Speed is really not very important for this. But I know there is a couple blocks of code where it basically does the same thing over and over again unnecessarily. I don't think spending very much time on this is warranted, but once the plugin becomes more feature complete, its probably worth it to do at least one round of profiling and checking for very low hanging fruit.
Description
Details
| Status | Subtype | Assigned | Task | ||
|---|---|---|---|---|---|
| Open | None | T280990 Run phan as part of composer test, rather than in bespoke CI jobs | |||
| Resolved | Daimona | T203651 Optimize phan-taint-check speed |
Event Timeline
The switch to phan's PluginV2 as part of T216974 should boost the speed per PluginV2 documentation.
So I did some testing, running seccheck on AbuseFilter with mwext-fast. The runtime was 103 seconds. Then I removed seccheck from phan's config, and got a runtime of 72 seconds, which should be our lower bound. Given that 30 seconds aren't that much, I guess it's really not a priority.
Yeah, that seems fairly quick to me. Obviously there are efficiency concerns here since this needs to run in CI, but 30 seconds doesn't seem so terrible imo. Of course if we ever try to get this working on core, that might be a different story. Do we know where AbuseFilter falls in terms of size/complexity for deployed extensions? I'd guess it's at least moderately complex.
Well, core is definitely slower... We can try running it on different extensions, but looking at previous runs it seems like AF has more or less the same runtime as other extensions (or maybe slightly higher). I also tried running seccheck (on AF) with xdebug enabled to see if I could get something useful. I ended up with a runtime of 4000 seconds and no useful data :-/
A little update: after the update to phan 2.2.13, taint-check will start taking way more memory. Scanning AbuseFilter with r542757 checked out took 3056MB of memory on my machine. I think after releasing 3.0.0 (or even before), we should start thinking about performance, both time- and memory-wise.
I think that could very easily involve a ground-up rewrite, which might not be a bad thing. I'm also not sure what the limits are for efficiently generating and walking ASTs for large code bases.
It could be profitable, but I don't know how feasible.
I'm also not sure what the limits are for efficiently generating and walking ASTs for large code bases.
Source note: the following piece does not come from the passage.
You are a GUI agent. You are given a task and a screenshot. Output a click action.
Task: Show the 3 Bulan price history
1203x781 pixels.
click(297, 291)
As a lower bound, we have the time and memory that phan takes without loading taint-check. T203651#5155693 was the situation some months ago, but it will change with newer phan versions. As I said in T203651#5586956, memory usage will grow a lot, and will reach 4GB for Wikibase.
T235390 will avoid the overhead of running the "base" phan twice in CI, but then we'll have to do what Brian said in the task description: a round of profiling, and see if there's any low-hanging fruit. The main complication in doing that is probably that phan becomes incredibly slow (up to 10x) when xdebug is enabled.
There's a huge performance deterioration in taint-check 3.0.1. On core it takes like 5 minutes vs "vanilla" phan taking less than one minute. We need to find out what's causing this slowness and fix it.
I should also note that the memory consumption isn't that bad, 1652 MB vs 2241 MB -- this seems to have decreased a lot since the last time I checked. Since my test run uses the shared config file, perhaps this is partly thanks to the improvements in https://gerrit.wikimedia.org/r/#/c/mediawiki/tools/phan/+/560958/.
I've done an initial assessment. First of all the base times (computed after removing some folders from analysis, so not reflecting actual absolute times):
AbuseFilter: 11.6s without taint-check, 28s with taint-check
Core: 57s without taint-check, 7m 17s (!!! Not sure how accurate) with taint-check
Of course, the times "without taint-check" are the minimum theoretical values that we can achieve.
[From now on, times refer to AbuseFilter]
The first thing I determined is that TaintednessBaseVisitor::analyzeFunc is taking most of the extra time. Disabling analyzeFunc brings the time down to 13.3s, which is excellent. The GetReturnObjsVisitor doesn't have a noticeable performance impact; disabling markAllDependentVarsYes (and especially the $classesNeedRefresh part) gave a runtime of 22.8s.
The real place which calls analyzeFunc lots of times is getTaintOfFunction. Removing that call brings the runtime to 15.5s. Interestingly, analyzeFunc is called without checking whether some taint info is already available. Adding that check reduces the runtime to 22s! Core went down to 4m 26s, and memory usage from 2241 to 2135.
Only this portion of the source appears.